* Start Material provided *
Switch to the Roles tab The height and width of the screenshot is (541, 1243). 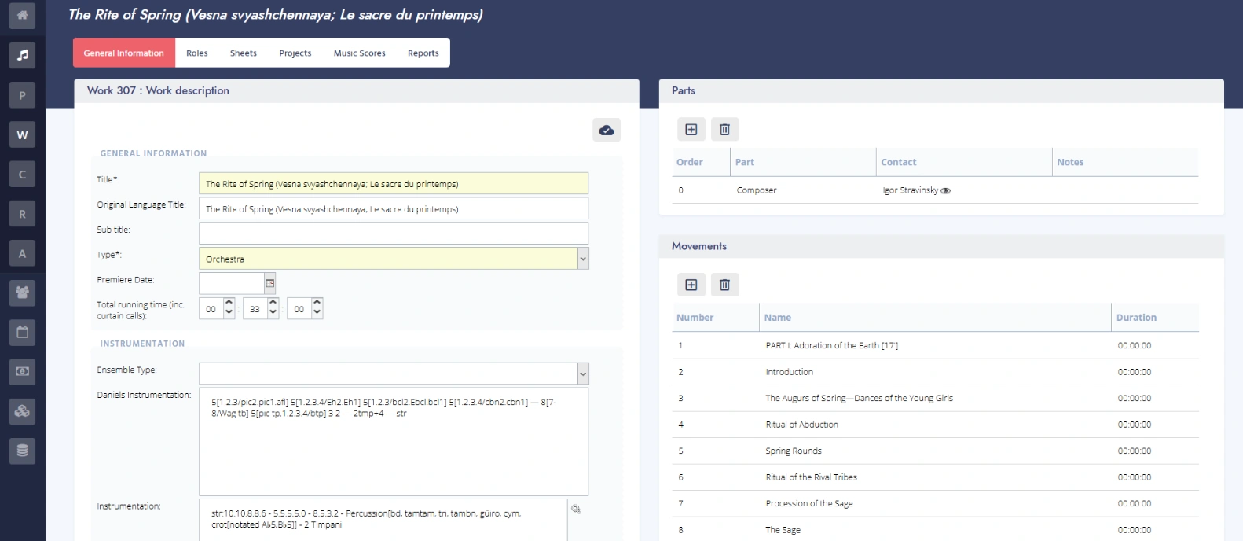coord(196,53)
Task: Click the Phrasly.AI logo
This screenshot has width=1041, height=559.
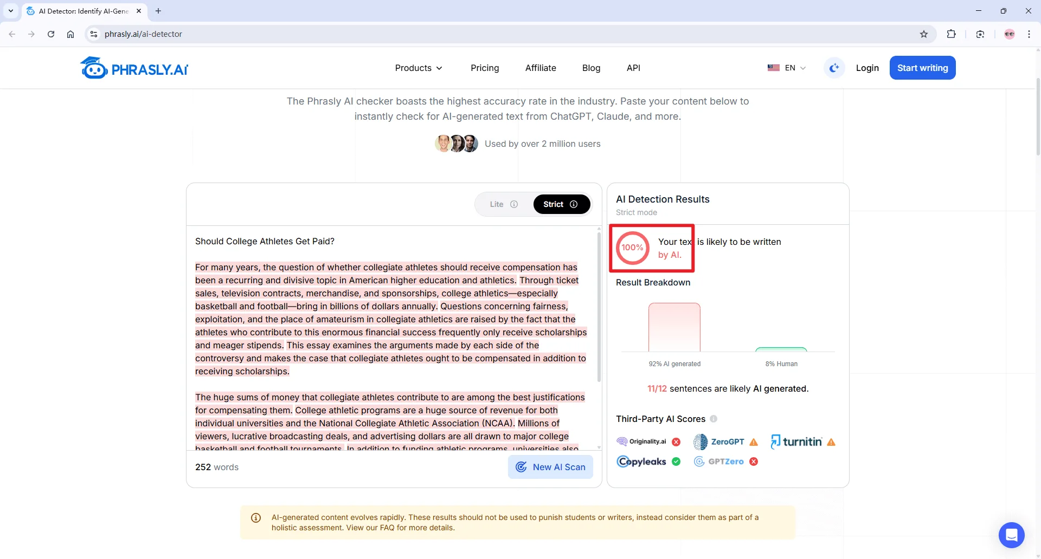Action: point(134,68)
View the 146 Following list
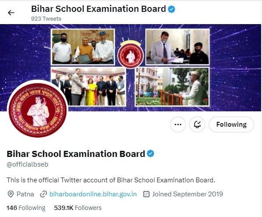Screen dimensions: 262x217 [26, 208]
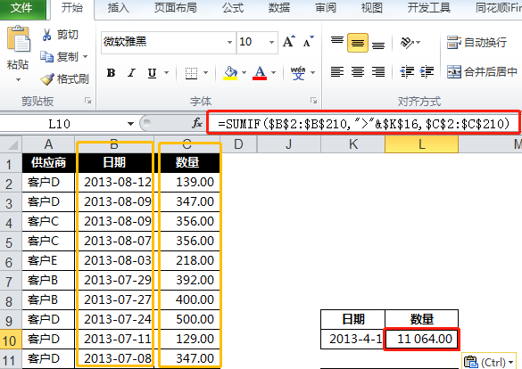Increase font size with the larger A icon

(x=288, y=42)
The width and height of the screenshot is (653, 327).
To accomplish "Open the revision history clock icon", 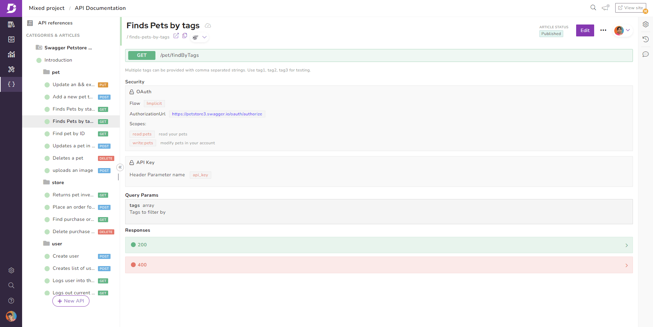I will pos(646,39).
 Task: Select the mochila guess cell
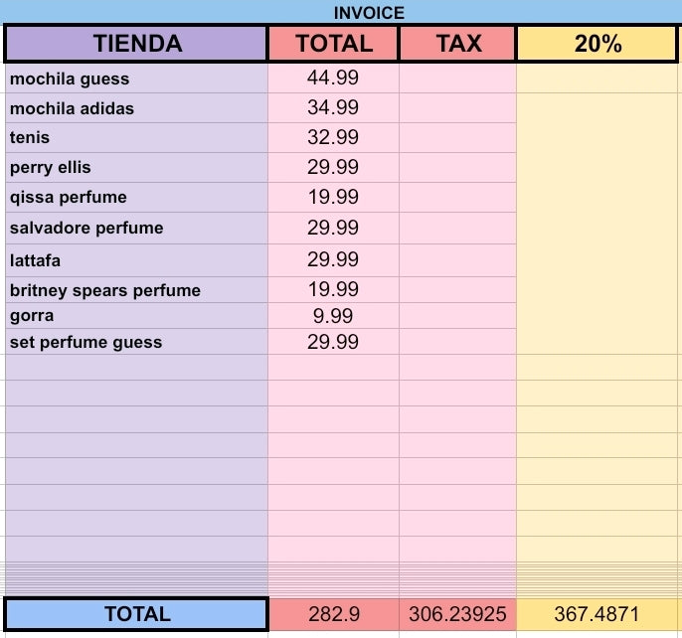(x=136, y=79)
* End Material provided *
* Start Material provided *
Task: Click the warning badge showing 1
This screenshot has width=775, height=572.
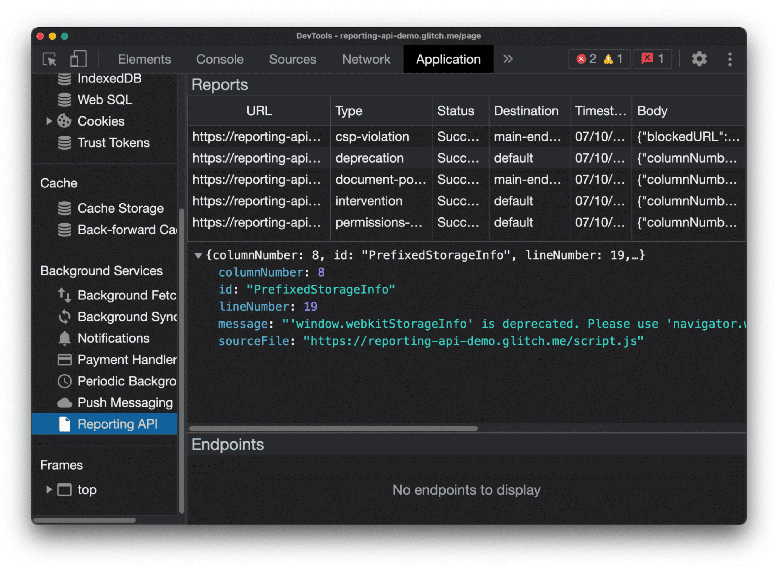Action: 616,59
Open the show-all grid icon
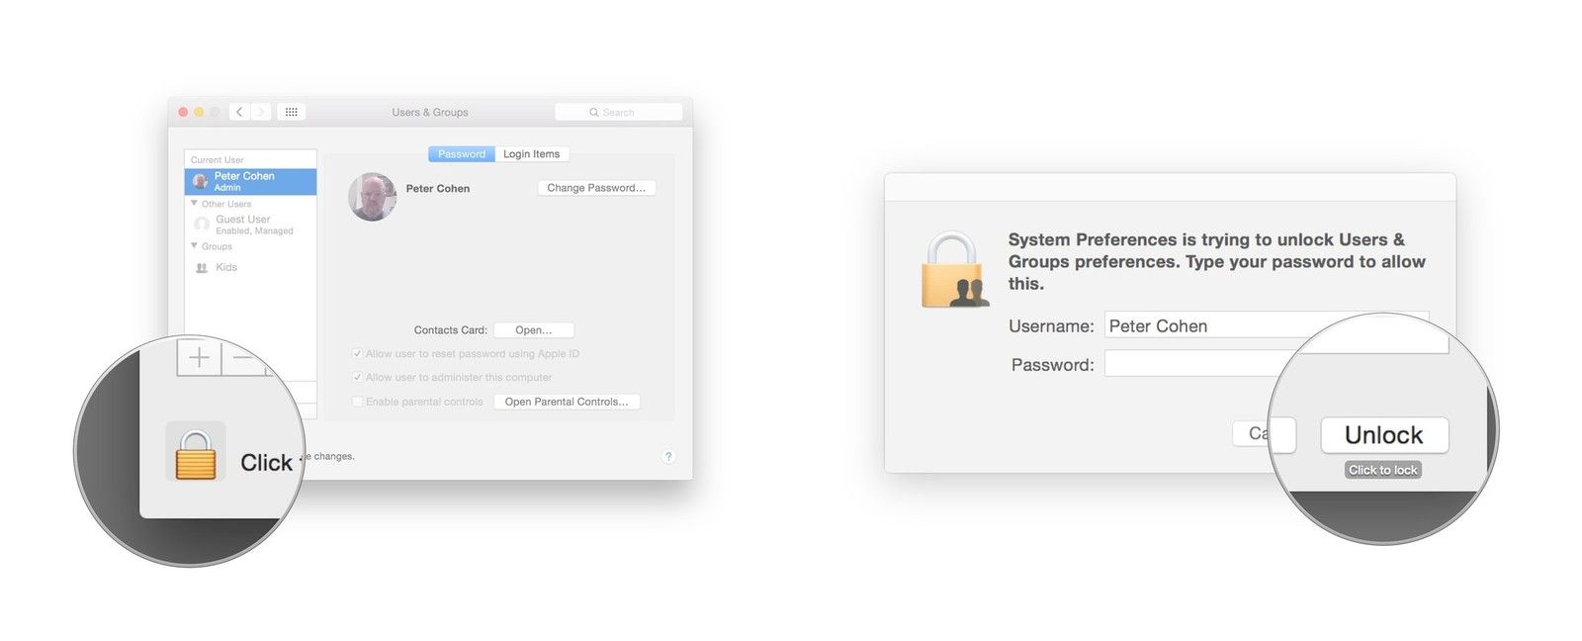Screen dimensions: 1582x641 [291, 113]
* End Material provided *
* Start Material provided *
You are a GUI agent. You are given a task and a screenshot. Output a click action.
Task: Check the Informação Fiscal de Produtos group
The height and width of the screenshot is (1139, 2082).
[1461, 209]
* End Material provided *
**Task prompt**
Count the lines above that contain the word "This". Reply with the number alone.

**Expected answer**
2